Выпуски новостей строились, разумеется, вокруг сюжетов, посвященных различным бедам и катастрофам. Так почему было не бросить Уоллингфорда на создание таблоидов — той бульварщины, что служит прослойкой для новостных репортажей? Ему без конца поручали снимать глупейшие и не слишком пристойные сюжеты: о браке, продолжавшемся менее суток, или о том, как муж после восьми лет супружества обнаружил, что его жена — мужчина.
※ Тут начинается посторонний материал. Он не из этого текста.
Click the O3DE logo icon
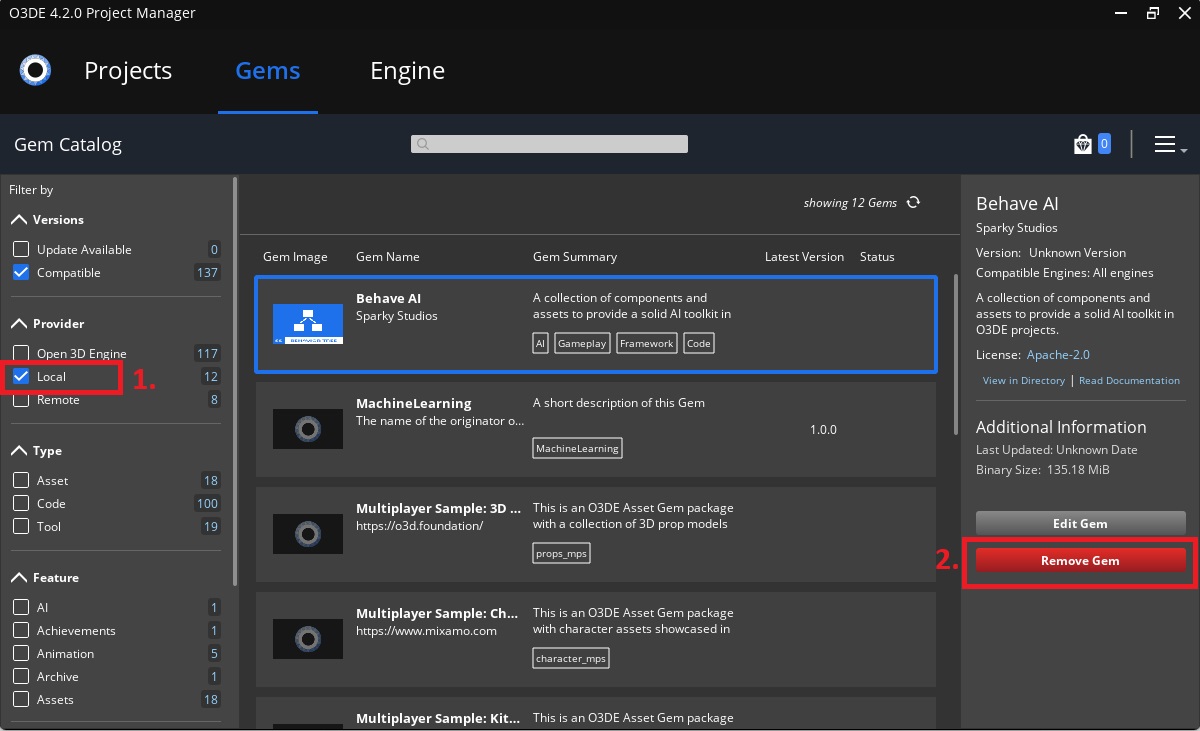Image resolution: width=1200 pixels, height=731 pixels. [34, 70]
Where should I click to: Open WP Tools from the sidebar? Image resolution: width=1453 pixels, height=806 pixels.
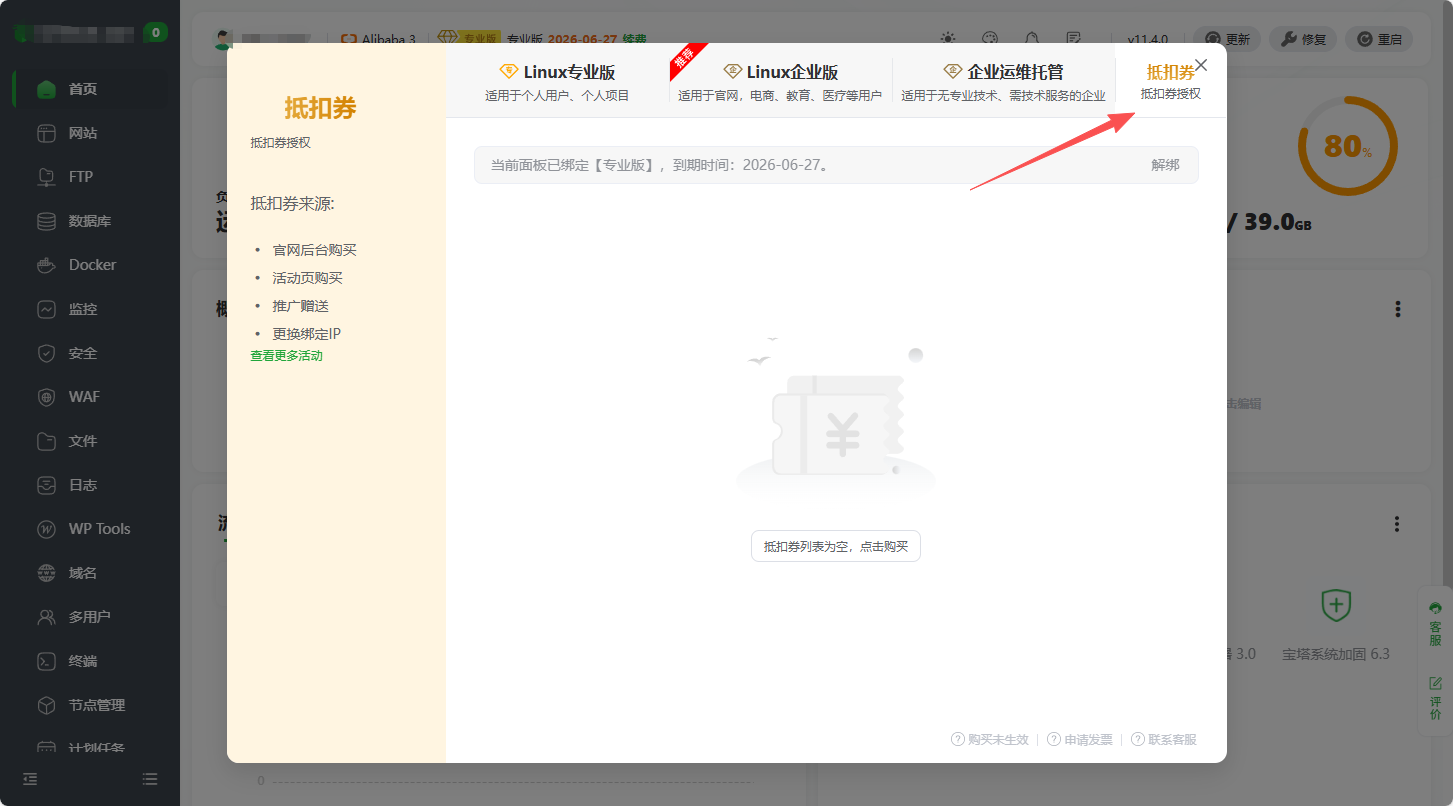(x=47, y=528)
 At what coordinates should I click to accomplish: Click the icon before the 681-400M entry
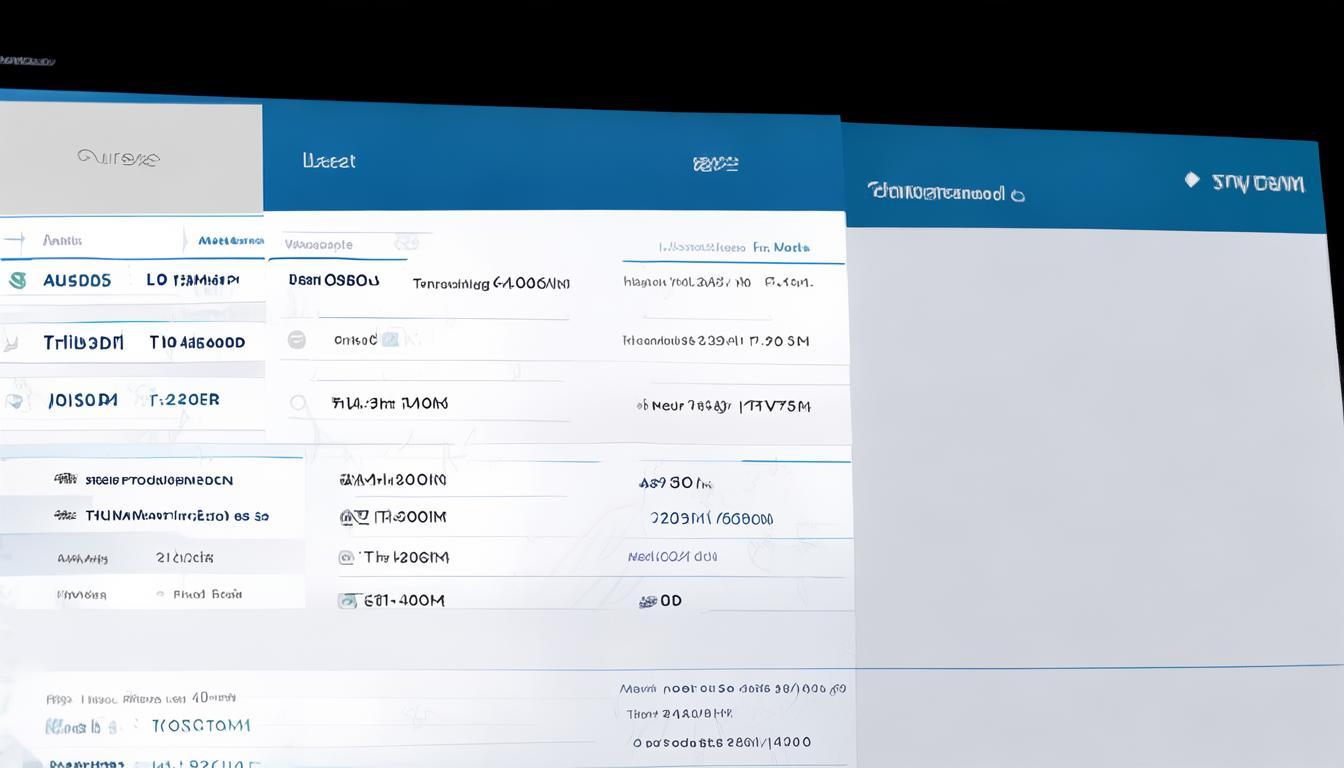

Патрик Уоллингфорд сделался лицом этого канала, то есть снимал репортажи о самых скандальных событиях. Например, освещал столкновение туристического автобуса с моторикшей в Бангкоке; две женщины, погибшие в результате этой аварии, оказались таиландскими проститутками, ехавшими в экзотическом экипаже к месту своей постоянной работы. Патрик взял интервью у родственников погибших, а также у их бывших клиентов. Первые от вторых почти не отличались, и все, как один, таращились на обрубок его левой руки или на протез.
Все, точно сговорившись, смотрели только туда. И Патрик всех их одинаково ненавидел. Кстати, Интернет он тоже ненавидел. С его точки зрения, Интернет служил подспорьем для ленивых журналистов, которые довольствуются сведениями, полученными из вторых рук. Журналисты всегда обворовывали друг друга, но теперь, с помощью Интернета, это стало даже чересчур просто.
Злобная Мэрилин, тоже журналистка, как раз была из этой когорты. Она очень гордилась тем, что «пишет профили» известных писателей, знаменитых актеров и актрис. (Нечего и говорить, что печатные журналистские материалы она ценила гораздо выше телесюжетов.) Но, по правде сказать, бывшая жена Патрика, готовясь к беседе с тем или иным писателем, книг его не читала — некоторые действительно были чересчур толстыми, — а просматривала интервью, взятые другими журналистами. Что же касается актеров и актрис, то Мэрилин и не думала смотреть фильмы, в которых те снимались, а самым бессовестным образом черпала информацию в кинообозрениях.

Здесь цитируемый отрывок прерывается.